Bericht aus Lviv – Rückblick auf unsere Jugendbegegnung

Bericht aus Lviv – Rückblick auf unsere Jugendbegegnung

Nach einer langen Anreise von Dresden nach Lviv wurden wir am Hauptbahnhof von Diana Libert empfangen. Diana vertrat die Deutsche Jugend in der Ukraine (DJU), welche die Partnerorganisation des Politischen Jugendring Dresden (PJR) für diese Begegnung ist. Nachdem die Reisenden sich kurz erholen konnten, begannen kleine Kennenlern-Spiele um die Teilnehmer miteinander vertraut zu machen. So erfuhr jeder, warum die anderen teilnahmen und welche Hoffnungen und Wünsche mit der Begegnung verbunden wurden. Nachdem man sich persönlich kennengelernt hatte, stellten die Betreuer die beiden Organisationen (PJR & DJU) ausführlich vor. So erfuhren die Teilnehmer, welche Schwerpunkte und Aktivitäten beide Organisationen in ihrer Arbeit setzen und welche Aktivitäten und Angebote (abgesehen von der Jugendbegegnung) noch angeboten werden und wurden.

Den Einstieg in die inhaltliche Arbeit und die Begleitung des Kulturabends, sowie ein Teil des Teambuilding-Workshop wurden von Eric Eberle, welcher zur Zeit der Jugendbegegnung am Goethe Institut in der Ukraine angestellt war, vorbereitet und durchgeführt. Mithilfe interaktiver Methoden, Gruppenbildung und Rechercheaufgaben, erschlossen sich die Teilnehmer die Themenfelder: Parteien, politischen System und polit. Akteure. Nach den Vorstellen der beiden Länder wendete man sich in neuen Gruppen Karten von Kontinenten zu, auf welchen man mit verschiedenen Farben den Status verschiedener Grund- und Freiheitsrechte in den verschiedenen Ländern markieren musste. Orientiert wurde sich dabei am Bertelsmann Transformation Index und den Freedom House Index. 

Diana Libert und Anna Rabzun, die zweite Betreuerin von Seiten des DJU, hielten am nächsten Tag einen Vortrag zum Stand des bürgerschaftlichen Engagements in der Ukraine. Anschließend erweiterte Franz Beensen die Perspektive durch ein Input-Referat zum bürgerschaftlichen Engagement in Deutschland. Grundlage dafür bildete die Allensbach-Studie zum freiwilligen Engagement, welche 2014 im Auftrag des Familienministeriums fertiggestellt wurde. Ergebnis war, dass das bürgerschaftliche Engagement in der Ukraine nicht so stark ausgeprägt ist wie in Deutschland. Im Stuhlkreis wurden mögliche Ursachen dafür diskutiert und benannt: Die soziokulturelle Prägung, die materiellen Verhältnisse und Sozialstruktur, die Geschichte etc.

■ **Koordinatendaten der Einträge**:
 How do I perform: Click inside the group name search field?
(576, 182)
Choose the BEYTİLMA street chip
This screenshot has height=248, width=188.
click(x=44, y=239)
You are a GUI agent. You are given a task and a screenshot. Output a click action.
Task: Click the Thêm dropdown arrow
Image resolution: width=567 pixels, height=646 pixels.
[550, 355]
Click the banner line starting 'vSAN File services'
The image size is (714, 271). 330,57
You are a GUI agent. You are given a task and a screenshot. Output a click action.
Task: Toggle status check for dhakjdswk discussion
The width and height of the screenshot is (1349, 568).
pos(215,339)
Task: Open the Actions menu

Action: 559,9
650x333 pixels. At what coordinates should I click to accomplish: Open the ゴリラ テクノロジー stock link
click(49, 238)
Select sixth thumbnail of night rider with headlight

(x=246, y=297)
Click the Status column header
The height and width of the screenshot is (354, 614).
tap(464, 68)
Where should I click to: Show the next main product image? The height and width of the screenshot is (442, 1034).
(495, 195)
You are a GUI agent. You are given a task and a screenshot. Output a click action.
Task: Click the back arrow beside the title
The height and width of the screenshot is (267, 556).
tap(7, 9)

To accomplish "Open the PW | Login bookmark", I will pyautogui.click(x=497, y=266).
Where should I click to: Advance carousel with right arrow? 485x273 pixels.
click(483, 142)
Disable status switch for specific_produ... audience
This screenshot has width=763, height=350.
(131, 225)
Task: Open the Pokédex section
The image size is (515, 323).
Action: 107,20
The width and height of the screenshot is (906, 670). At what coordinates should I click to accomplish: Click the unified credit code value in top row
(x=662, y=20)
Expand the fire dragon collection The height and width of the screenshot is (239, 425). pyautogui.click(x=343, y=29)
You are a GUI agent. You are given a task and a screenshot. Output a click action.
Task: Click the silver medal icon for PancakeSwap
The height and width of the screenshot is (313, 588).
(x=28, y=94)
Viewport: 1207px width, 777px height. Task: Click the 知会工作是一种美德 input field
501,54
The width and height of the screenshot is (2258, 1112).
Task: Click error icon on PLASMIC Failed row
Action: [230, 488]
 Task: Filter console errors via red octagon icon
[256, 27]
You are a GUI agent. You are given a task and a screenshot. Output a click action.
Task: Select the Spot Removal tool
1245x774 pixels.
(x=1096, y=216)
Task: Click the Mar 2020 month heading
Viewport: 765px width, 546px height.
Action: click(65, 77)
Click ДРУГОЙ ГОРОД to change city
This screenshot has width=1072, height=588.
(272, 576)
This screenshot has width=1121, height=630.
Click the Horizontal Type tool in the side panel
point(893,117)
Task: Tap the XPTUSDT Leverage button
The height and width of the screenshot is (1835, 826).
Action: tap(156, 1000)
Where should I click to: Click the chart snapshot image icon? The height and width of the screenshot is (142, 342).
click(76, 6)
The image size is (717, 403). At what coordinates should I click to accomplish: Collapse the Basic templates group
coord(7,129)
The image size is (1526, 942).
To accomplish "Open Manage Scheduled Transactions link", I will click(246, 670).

■ **Deine Aufgabe**: Schreibe den Bericht aus Lviv zwischen „Diana Libert und“ und „die Geschichte etc.“, beide eingeschlossen, noch einmal ab und benenne dabei „Stuhlkreis“ in „Plenum“ um.

■ **Vollständige Antwort**:
Diana Libert und Anna Rabzun, die zweite Betreuerin von Seiten des DJU, hielten am nächsten Tag einen Vortrag zum Stand des bürgerschaftlichen Engagements in der Ukraine. Anschließend erweiterte Franz Beensen die Perspektive durch ein Input-Referat zum bürgerschaftlichen Engagement in Deutschland. Grundlage dafür bildete die Allensbach-Studie zum freiwilligen Engagement, welche 2014 im Auftrag des Familienministeriums fertiggestellt wurde. Ergebnis war, dass das bürgerschaftliche Engagement in der Ukraine nicht so stark ausgeprägt ist wie in Deutschland. Im Plenum wurden mögliche Ursachen dafür diskutiert und benannt: Die soziokulturelle Prägung, die materiellen Verhältnisse und Sozialstruktur, die Geschichte etc.